Social networking sites, which are as popular as Nickelback and even more annoying, have become favorite playgrounds for malware authors and attackers. We’ve seen attacks using both Facebook and MySpace as a launching pad in recent months, and now it’s Orkut’s turn again. Orkut is Google’s homegrown social networking platform and Symantec researchers have discovered a new worm that is spreading through Orkut by using malicious “scraps” to infect users’ machines. Scraps are graphics and other pieces of content that users employ to communicate with their friends on the site.
The new worm that Symantec is monitoring sends a malicious scrap to all of the people in an infected user’s address book, asking them to click on an image that is supposedly a Flash movie. But, of course, one the user clicks on the link, he is redirected to a malicious site that proceeds to install a number of separate pieces of malware on his machine.
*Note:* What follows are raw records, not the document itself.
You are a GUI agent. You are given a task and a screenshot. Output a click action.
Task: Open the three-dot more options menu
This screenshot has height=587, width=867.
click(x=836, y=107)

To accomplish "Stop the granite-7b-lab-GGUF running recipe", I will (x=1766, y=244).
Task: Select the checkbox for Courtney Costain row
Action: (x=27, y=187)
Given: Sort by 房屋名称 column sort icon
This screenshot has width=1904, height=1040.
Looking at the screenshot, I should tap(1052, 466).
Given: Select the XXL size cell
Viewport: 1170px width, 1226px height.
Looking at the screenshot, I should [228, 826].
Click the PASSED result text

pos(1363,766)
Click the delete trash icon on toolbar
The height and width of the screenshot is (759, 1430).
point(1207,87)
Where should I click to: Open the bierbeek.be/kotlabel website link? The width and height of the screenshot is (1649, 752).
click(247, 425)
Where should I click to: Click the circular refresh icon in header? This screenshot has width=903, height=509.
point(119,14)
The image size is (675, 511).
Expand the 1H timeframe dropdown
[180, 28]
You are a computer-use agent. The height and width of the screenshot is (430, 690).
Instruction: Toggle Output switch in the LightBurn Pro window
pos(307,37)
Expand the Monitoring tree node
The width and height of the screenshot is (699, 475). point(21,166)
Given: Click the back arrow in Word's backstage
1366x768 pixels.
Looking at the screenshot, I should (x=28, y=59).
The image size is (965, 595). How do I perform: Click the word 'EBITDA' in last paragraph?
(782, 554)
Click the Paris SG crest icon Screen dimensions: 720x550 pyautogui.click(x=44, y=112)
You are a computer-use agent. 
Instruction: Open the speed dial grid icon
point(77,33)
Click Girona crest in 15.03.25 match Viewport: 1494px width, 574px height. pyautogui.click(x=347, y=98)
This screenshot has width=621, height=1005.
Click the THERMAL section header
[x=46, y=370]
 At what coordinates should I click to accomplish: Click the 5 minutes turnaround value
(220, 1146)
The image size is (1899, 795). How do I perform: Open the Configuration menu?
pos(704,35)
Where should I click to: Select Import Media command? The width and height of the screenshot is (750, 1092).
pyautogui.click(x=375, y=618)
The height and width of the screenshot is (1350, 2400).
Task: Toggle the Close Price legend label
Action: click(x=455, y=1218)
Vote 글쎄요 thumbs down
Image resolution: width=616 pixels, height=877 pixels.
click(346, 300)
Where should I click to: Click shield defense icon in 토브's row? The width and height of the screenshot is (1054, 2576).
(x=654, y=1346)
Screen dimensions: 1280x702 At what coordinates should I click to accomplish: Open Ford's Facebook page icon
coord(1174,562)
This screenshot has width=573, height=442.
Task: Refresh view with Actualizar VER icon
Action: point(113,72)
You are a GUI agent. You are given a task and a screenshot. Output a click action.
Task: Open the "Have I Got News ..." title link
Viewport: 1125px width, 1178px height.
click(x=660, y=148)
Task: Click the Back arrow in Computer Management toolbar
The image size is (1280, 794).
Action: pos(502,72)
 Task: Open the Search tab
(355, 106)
The different threats are downloaded from several different domains, and the worm has a couple of other interesting capabilities.
What is interesting in this attack is a redirection URL used to fool Orkut. Orkut shows a CAPTCHA image for human validation whenever any user posts a scrap containing a link and an image. However, CAPTCHA is not used if the URL and image both come from any of the Google domains. This worm uses a redirected URL request from Google video to redirect to the malicious website and escape the CAPTCHA checks.
If you haven’t already blocked access to social networking sites on your network, now might be the time to do it. There’s not much of a legitimate business case to be made for using Facebook or Orkut at work and it looks like attackers have begun to turn their attention to these sites as an easy way to infect large numbers of PCs in a short amount of time.